The intermediate representation is a modified version of the control data flow graph (CDFG) of the program that is output by the compiler. The original CDFG does not have explicit control structure, thus making things more complicated for flow-sensitive static analyses. We fixed this by making *if then else* structures explicit in the graph.

The CDFG is also in *static single assignment form* (SSA) [13]. The main feature of SSA representation is that the definition-use chains of the program are explicit in the representation: each variable has at most one definition (this means that it is assigned only once). The transformation to SSA form amounts to renaming the variables and introducing special assignments at the points where control flow merges.

The special assignments are called  $\phi$ -functions. Each argument of a  $\phi$ -function identifies one of the program points from where the control flow might have come. The assigning statements take the form  $x = \phi(x_1, \ldots, x_n)$  and the idea is the value of x will equal the value of  $x_i$  whenever the control flow comes from the *i*th predecessor. Figure 8.2 presents a SSA transformation example.

if (k > 0)if (k > 0) $x_1 = y$ x = y else else  $\mathbf{x}_2$ = z x = Z =  $\phi(\mathbf{x}_1, \mathbf{x}_2)$ = x = x a) Normal form b) SSA equivalent form

Figure 8.2: Transformation to SSA form

#### Language

We can formalize the intermediate representation into a small language. This serves as a succinct description of the representation and helps us to explain the static analyses. The language abstract syntax is presented in Table 8.2. In order to increase readability we use specific operator symbols and sometimes redundant renaming.

We emphasise that the language is not intended to represent all features of ANSI C99. It is meant to be a simplification that helps us present the static analyses. In particular we do not represent features like structure type definitions or functions with variable numbers of arguments. They do not add value to our future explanations; thus we omit them. Also, one may notice that we do not represent control structure like switch-case structures or while loops. We only employ conditional and unconditional jumps. It is easy to prove that the other control structures can be defined in terms of them. We also do not concern ourselves to explicitly represent global and static variables. Operations on them are translated to loads (stores) from (to) specific memory areas. Because of this they are implicitly encoded within the language.

From a structure perspective a program is a list of functions. A function is represented in terms of basic blocks. A basic block is a group of statements that does not contain jump instructions. Jumping is allowed only the end of basic blocks. This contrast with how programs are usually represented in source code: in terms of blocks of statements that can have jumps at arbitrary points. Each basic block has an associated label that can be used to execute jumps.

There are tree types of statements: assignments, store operations and function calls. Expressions can be classified into trivial expressions (literals and variables) arithmetic/comparison expressions and complex expressions. In what concerns arithmetic expressions one may note that we did not include logical operators (i.e and, or, not) but only their bitwise relatives. The reason is that they can easily be expressed in terms of the bitwise operators. The complex expressions are the following.
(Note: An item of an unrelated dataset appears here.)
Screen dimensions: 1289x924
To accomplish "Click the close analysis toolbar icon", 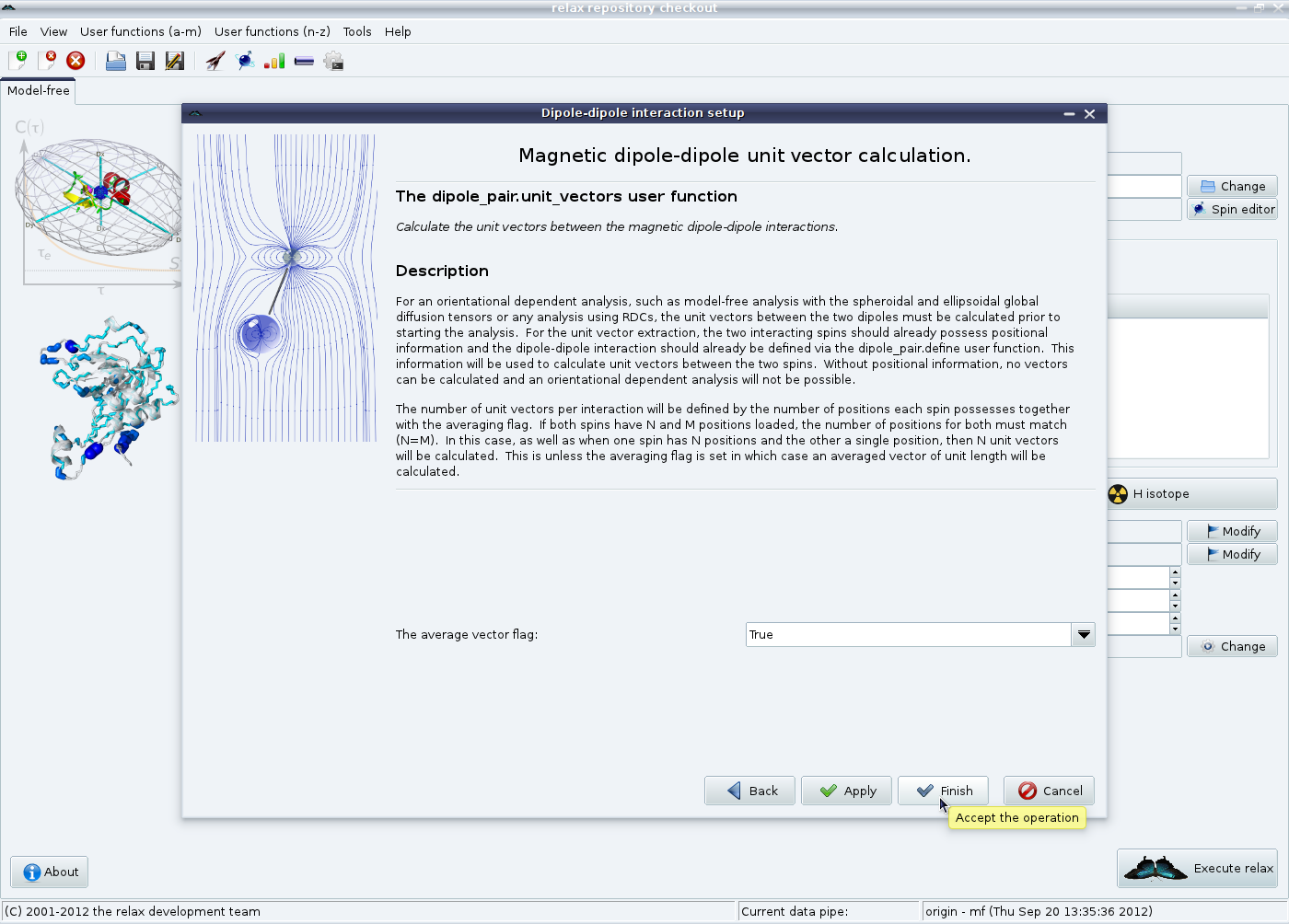I will 47,61.
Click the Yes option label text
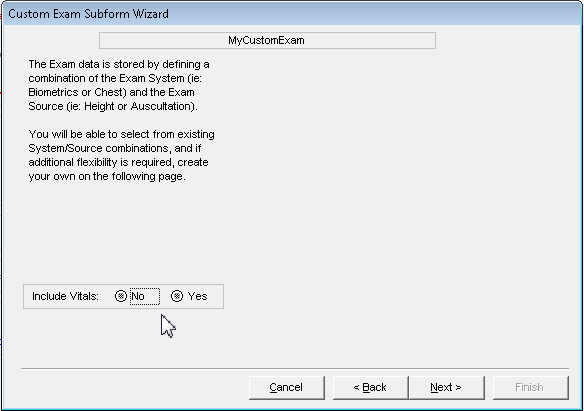584x411 pixels. click(x=197, y=296)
The ternary conditional expression (eg. cond ? a : b) selects the first expression if the condition is evaluated to true or the second one otherwise. Cast expressions (eg. cast (int\*) p) are used in order to convert between different types. Load expressions (eg. load(p+1)) fetch values from the specified address in memory (the address is an arbitrary pointer expression). A special instruction is used to perform pointer arithmetic:  $ptr_add$ . Valid arguments are a pointer expression and an arbitrary offset values. We use a special operation and not a simple add because the actual address computation depends on the pointer type. For example, p + 1 will increase the address of p by 4 bytes if p is of type int[10] [10].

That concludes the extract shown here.